Jonathan SIMMONS, Appellant,
v.
The STATE of Florida, Appellee.

No. 3D99-1968.

District Court of Appeal of Florida, Third District.

June 7, 2000.

Jonathan Simmons, in proper person.

Robert A. Butterworth, Attorney General, and Darien M. Doe, Assistant Attorney General, for appellee.

Before COPE, GERSTEN and FLETCHER, JJ.

PER CURIAM.

In response to a postconviction motion filed by Jonathan Simmons, the trial court agreed that under the version of the habitual offender statute in effect at the time of appellant's crimes,[1] it was not permissible to give a sentence as a habitual violent felony offender on count twelve, second degree murder with a firearm, which is a life felony. See Lamont v. State, 610 So. 2d 435, 438 (Fla.1992). The trial court vacated the fifteen-year mandatory minimum sentence on count twelve, but made no other change in the sentence.

On this appeal, defendant-appellant Simmons points out that he is entitled to be resentenced under the guidelines on count twelve. Defendant is correct. See id.
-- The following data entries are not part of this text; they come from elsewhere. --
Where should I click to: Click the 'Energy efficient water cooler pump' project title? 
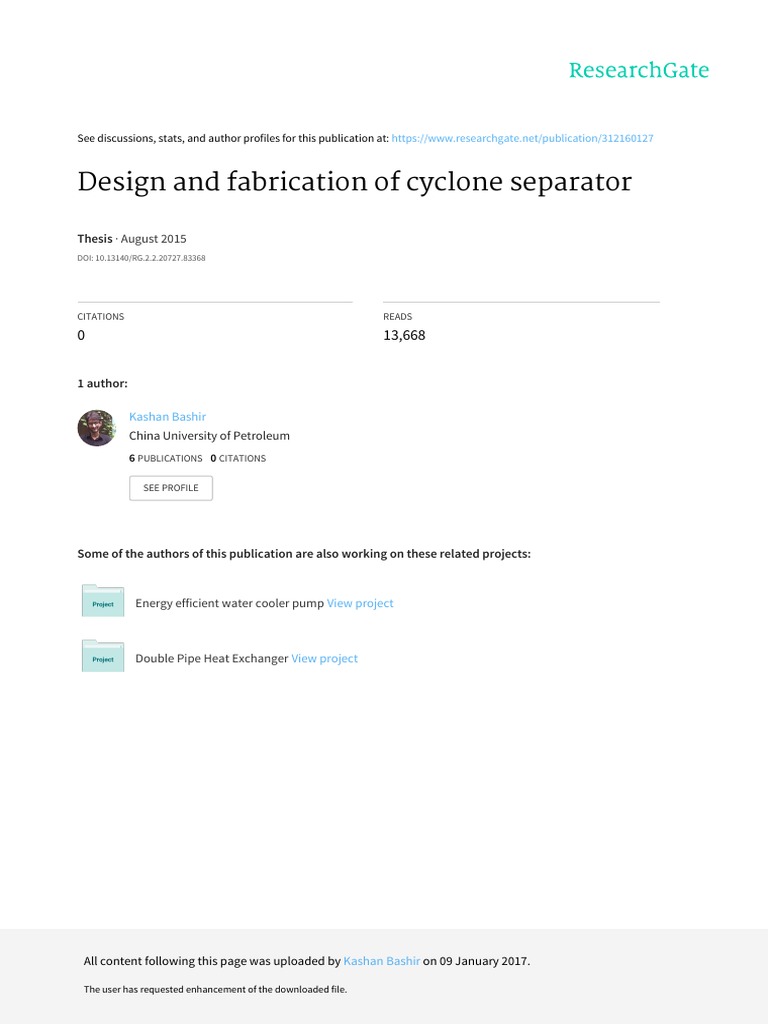(x=229, y=603)
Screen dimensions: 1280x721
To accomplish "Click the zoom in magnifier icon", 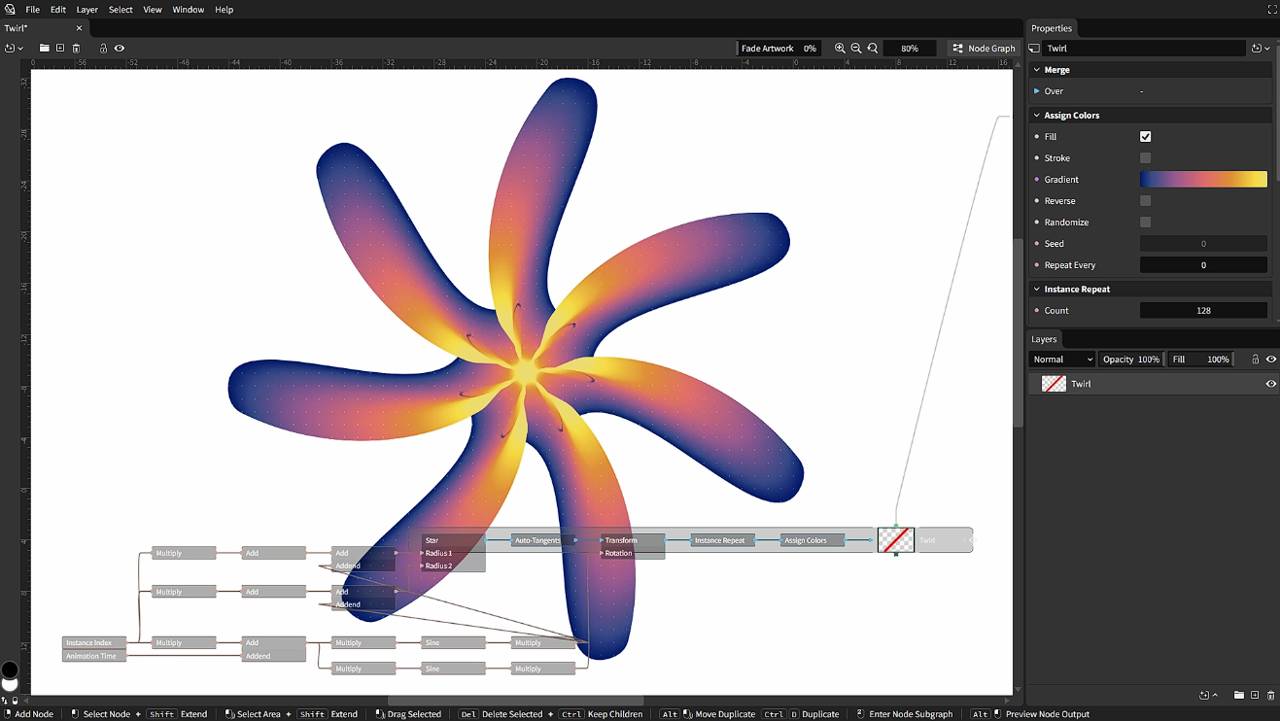I will [840, 48].
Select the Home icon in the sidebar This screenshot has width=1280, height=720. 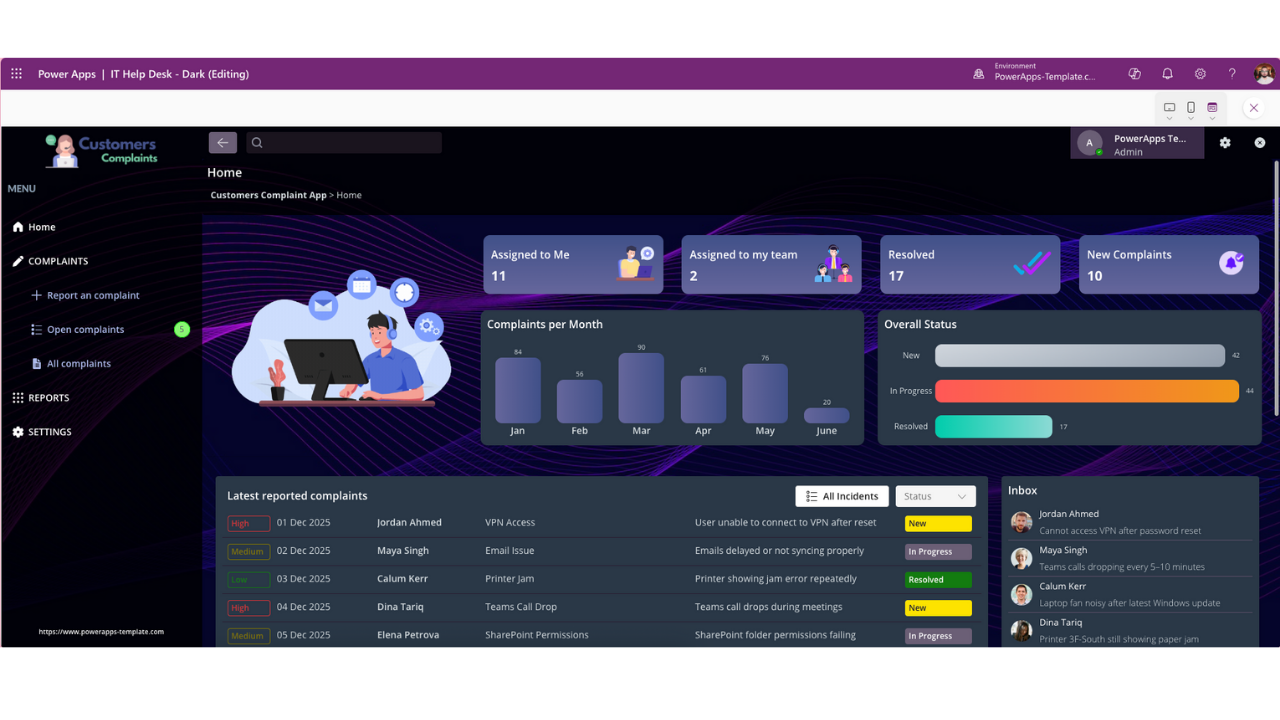coord(17,227)
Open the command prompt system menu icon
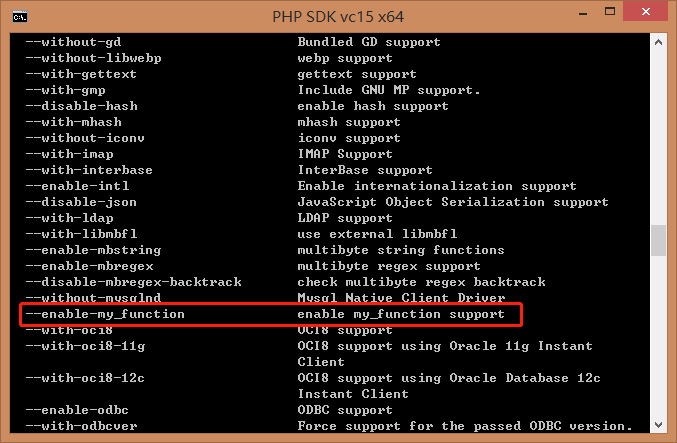 (x=20, y=17)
Accordingly we reverse the trial court order in part and remand with directions to resentence the defendant on count twelve only, in accordance with the guidelines. The habitual violent felony offender adjudication on count twelve must also be vacated.

Defendant need not be present at the resentencing, and we reject the defendant's argument that he is entitled to be present. In view of defendant's other life sentences, this amounts to a technical correction on count twelve only.

We affirm the striking of the mandatory minimum sentence on count twelve, but reverse for the other relief just stated.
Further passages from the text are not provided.